Hawaii coaches give recruits surfing lessons

May, 2, 2011
5/02/11
4:32
PM ET
Hawaii coach Gib Arnold welcomed a pair of new players to the program and the Aloha State by helping them do as the Hawaiians do and catch some waves.

Dayton Morinaga of Warrior Insider has video of Arnold teaching incoming freshmen Dillon Biggs and Gerry Blakes how to surf on an idyllic Hawaiian day in a scene that was, well, pretty awesome for the Los Angeles-area natives to experience.

According to Warrior Insider, both players had already signed their national letters of intent before even taking their official visits and getting to go surfing.
Hawaii head coach Gib Arnold and assistant coach Brandyn Akana both surf in their spare time, so they provided the guidance and instructions for Biggs and Blakes.

"Well, I don't think we have to worry about either of them getting a surfing scholarship any time soon," Arnold said with a laugh.

As expected for first-time surfers, Biggs and Blakes spent more time falling into the ocean than riding the waves, but both said it was a priceless experience.

Arnold, who did the haka at Midnight Madness in his first season as coach, has gone shirtless once again to show how attractive his program can be with its natural advantages.

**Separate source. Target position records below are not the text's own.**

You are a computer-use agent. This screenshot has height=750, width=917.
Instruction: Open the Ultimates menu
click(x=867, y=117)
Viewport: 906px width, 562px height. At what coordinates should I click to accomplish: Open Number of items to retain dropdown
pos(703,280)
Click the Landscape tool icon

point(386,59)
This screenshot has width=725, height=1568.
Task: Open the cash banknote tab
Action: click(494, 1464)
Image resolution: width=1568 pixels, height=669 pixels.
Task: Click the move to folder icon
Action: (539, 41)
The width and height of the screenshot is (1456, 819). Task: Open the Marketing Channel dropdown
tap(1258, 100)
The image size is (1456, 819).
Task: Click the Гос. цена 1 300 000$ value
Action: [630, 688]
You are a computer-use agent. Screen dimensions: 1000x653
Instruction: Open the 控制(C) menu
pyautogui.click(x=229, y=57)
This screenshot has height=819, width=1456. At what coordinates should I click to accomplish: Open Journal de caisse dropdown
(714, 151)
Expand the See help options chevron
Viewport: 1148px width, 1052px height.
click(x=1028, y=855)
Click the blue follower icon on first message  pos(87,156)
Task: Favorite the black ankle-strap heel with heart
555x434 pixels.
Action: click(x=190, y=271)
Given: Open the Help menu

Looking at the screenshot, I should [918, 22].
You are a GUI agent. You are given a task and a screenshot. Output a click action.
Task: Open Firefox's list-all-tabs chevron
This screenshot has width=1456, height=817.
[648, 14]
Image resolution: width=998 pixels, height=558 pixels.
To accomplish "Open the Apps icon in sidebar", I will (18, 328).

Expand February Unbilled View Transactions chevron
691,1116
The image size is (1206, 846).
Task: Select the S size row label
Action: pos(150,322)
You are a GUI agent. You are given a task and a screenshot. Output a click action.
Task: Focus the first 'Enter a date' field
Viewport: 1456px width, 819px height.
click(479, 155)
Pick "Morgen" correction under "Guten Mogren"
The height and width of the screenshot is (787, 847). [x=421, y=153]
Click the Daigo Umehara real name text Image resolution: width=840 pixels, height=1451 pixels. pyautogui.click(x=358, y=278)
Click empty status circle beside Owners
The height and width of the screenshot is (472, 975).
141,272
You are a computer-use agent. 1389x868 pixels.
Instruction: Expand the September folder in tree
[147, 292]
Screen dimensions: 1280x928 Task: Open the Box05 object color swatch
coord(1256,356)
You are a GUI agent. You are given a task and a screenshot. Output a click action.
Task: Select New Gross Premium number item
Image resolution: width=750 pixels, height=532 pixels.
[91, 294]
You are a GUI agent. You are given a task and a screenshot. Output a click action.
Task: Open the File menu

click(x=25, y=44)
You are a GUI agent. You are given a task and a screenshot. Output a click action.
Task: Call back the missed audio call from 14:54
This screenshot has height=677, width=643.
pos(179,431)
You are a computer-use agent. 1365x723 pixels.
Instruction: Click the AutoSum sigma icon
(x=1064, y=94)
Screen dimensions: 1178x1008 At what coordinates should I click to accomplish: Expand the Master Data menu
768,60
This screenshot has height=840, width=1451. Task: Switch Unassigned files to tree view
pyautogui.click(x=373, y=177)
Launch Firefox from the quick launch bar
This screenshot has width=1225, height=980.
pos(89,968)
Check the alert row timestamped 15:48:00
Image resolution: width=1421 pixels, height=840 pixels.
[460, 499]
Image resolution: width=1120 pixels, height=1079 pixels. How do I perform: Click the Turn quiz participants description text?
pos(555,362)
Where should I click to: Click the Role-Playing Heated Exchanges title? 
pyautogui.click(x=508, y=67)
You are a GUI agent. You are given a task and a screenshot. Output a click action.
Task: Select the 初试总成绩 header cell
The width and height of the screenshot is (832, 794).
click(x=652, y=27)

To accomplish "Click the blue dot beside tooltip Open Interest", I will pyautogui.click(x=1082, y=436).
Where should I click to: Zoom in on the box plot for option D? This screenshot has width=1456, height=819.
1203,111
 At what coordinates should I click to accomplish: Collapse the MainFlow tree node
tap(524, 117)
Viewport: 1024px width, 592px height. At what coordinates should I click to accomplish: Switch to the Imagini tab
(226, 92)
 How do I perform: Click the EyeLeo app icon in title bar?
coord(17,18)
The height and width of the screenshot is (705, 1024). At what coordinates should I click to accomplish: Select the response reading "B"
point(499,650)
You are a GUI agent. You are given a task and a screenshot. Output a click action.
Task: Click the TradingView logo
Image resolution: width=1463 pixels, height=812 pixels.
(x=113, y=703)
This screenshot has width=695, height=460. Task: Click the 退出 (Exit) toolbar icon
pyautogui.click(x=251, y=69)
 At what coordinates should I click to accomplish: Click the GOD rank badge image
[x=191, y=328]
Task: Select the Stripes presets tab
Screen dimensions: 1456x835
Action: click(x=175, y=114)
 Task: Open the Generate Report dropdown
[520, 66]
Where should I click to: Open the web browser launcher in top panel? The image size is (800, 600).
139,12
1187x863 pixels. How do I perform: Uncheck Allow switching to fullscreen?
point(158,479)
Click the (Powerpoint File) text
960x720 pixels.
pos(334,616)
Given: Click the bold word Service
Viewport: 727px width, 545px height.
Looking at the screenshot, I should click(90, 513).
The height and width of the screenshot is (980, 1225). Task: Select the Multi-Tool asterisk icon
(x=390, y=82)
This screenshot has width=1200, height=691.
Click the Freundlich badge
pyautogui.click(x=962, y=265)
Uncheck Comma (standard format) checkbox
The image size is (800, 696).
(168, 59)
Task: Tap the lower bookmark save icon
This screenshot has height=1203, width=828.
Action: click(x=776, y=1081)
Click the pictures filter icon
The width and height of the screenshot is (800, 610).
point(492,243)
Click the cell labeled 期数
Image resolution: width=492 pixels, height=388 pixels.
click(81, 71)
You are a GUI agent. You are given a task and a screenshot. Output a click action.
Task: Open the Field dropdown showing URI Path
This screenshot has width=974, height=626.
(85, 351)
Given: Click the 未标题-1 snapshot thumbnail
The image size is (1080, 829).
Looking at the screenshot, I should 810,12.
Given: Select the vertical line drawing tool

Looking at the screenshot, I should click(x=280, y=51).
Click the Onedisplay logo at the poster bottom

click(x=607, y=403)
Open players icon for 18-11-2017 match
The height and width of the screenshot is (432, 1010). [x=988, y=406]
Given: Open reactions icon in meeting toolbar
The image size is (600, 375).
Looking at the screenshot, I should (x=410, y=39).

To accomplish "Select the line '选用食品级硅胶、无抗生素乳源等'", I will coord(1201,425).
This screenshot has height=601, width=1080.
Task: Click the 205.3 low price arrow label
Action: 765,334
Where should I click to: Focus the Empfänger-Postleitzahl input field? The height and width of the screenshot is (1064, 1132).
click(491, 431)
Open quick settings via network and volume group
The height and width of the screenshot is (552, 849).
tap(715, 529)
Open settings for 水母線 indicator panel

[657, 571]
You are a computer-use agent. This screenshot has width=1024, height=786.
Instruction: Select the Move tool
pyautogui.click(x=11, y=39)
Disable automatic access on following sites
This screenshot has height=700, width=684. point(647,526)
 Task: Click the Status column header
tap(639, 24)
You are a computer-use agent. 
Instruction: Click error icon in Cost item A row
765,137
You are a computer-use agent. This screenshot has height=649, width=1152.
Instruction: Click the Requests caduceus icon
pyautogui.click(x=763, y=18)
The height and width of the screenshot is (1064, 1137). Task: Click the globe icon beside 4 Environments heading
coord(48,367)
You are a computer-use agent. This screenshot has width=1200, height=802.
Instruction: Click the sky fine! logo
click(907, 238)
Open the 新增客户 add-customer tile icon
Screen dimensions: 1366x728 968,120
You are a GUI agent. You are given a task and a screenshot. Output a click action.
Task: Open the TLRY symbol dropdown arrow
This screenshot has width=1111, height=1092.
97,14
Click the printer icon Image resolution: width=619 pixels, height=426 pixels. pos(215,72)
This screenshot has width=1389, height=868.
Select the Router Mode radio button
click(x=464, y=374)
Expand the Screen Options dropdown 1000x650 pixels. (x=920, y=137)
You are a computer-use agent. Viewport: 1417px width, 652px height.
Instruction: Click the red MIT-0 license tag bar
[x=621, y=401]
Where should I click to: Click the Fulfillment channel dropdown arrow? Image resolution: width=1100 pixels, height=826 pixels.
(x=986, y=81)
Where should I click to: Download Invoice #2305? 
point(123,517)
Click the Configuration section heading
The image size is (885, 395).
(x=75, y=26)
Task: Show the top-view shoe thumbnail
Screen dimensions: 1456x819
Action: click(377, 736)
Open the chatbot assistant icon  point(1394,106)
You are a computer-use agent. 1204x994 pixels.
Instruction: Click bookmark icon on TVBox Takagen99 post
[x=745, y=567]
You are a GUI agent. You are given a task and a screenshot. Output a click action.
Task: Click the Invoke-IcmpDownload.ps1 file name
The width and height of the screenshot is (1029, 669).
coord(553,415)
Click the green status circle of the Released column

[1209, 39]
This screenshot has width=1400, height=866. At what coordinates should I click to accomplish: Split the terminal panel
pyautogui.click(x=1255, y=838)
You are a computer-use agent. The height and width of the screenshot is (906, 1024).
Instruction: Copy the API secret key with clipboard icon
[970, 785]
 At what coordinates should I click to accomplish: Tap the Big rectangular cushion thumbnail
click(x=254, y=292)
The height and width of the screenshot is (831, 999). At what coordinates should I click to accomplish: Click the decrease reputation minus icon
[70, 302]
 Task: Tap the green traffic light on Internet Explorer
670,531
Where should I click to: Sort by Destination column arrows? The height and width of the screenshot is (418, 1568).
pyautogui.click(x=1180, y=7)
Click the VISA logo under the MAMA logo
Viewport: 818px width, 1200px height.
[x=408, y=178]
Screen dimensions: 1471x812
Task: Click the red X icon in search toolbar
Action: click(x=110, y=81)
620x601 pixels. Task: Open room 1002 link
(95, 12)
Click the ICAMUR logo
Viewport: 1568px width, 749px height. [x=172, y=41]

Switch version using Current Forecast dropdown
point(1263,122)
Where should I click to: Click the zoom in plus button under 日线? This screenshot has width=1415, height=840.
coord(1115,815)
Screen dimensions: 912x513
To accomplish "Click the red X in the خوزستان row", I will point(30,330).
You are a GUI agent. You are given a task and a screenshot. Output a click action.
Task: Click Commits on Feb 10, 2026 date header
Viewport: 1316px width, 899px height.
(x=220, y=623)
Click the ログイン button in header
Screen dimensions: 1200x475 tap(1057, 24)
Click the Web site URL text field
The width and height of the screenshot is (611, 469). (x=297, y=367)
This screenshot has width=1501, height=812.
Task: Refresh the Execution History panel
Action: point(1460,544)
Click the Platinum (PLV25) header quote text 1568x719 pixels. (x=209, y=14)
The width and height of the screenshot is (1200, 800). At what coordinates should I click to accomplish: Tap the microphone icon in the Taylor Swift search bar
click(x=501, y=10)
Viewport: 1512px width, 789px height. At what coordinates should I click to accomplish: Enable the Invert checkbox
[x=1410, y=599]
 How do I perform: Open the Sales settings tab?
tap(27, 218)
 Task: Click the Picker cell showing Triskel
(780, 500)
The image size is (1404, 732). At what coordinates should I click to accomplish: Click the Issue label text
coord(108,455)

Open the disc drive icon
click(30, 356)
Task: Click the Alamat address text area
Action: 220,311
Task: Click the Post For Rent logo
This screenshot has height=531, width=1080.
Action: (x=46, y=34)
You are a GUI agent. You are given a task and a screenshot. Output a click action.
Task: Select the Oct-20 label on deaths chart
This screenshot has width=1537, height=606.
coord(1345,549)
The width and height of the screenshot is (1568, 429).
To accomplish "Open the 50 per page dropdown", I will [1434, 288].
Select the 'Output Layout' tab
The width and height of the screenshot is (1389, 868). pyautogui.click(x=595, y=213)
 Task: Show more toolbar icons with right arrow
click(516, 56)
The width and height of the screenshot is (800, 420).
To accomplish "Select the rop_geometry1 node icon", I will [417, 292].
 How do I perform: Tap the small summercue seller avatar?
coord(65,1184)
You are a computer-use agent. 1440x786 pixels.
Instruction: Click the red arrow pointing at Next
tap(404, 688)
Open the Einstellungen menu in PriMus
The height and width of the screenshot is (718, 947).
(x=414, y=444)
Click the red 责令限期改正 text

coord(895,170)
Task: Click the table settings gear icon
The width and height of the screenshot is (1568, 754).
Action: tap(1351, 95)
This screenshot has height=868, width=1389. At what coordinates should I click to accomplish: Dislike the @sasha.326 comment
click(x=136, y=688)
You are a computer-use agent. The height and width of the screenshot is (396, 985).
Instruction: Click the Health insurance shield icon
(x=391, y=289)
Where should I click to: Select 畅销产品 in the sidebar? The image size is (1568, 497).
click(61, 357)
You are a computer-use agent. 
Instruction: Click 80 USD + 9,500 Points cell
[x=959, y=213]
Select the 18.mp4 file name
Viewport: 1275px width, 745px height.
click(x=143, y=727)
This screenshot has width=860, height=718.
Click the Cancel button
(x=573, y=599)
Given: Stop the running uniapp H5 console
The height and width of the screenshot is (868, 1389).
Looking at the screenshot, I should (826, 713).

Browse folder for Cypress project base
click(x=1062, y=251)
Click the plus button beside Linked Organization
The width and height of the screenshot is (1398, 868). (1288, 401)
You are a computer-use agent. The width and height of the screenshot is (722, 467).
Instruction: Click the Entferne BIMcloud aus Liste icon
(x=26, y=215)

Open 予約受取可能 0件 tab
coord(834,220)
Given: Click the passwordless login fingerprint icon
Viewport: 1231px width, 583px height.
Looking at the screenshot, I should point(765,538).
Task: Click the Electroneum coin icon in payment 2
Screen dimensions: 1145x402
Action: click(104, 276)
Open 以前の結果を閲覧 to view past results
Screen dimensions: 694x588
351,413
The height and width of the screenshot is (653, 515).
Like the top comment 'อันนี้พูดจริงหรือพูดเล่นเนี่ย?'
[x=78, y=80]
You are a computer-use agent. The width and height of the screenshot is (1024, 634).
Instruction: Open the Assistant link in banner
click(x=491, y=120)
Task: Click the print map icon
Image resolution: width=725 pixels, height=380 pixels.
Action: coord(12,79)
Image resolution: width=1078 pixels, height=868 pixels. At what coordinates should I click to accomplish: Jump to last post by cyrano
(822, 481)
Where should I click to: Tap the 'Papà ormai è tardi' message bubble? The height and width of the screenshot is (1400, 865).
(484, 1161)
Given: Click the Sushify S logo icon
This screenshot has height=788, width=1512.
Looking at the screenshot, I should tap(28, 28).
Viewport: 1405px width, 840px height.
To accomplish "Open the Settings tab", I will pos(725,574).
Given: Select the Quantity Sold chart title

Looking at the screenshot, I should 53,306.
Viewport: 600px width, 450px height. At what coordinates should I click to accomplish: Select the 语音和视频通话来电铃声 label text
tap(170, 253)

That it was two recruits from Los Angeles who were able to do the surfing was no coincidence.

Arnold, the former USC assistant, has signed seven players from Southern California with his first two recruiting classes (one has since left the program) and also has USC transfer Davis Rozitis becoming eligible next season.

The ability to draw talent from one of the nation's recruiting hotbeds should pay dividends for Arnold after he led the Warriors to a 19-win season and an appearance in the CollegeInsider.com Postseason Tournament, the program's first appearance in the postseason since 2004.

Hawaii is leaving the WAC after next season to join the Big West, which is made up of mostly Southern California schools and will allow numerous opportunities for players to have their families watch them play.

And as evidenced by the surfing lessons, life in Hawaii isn't all that bad, either.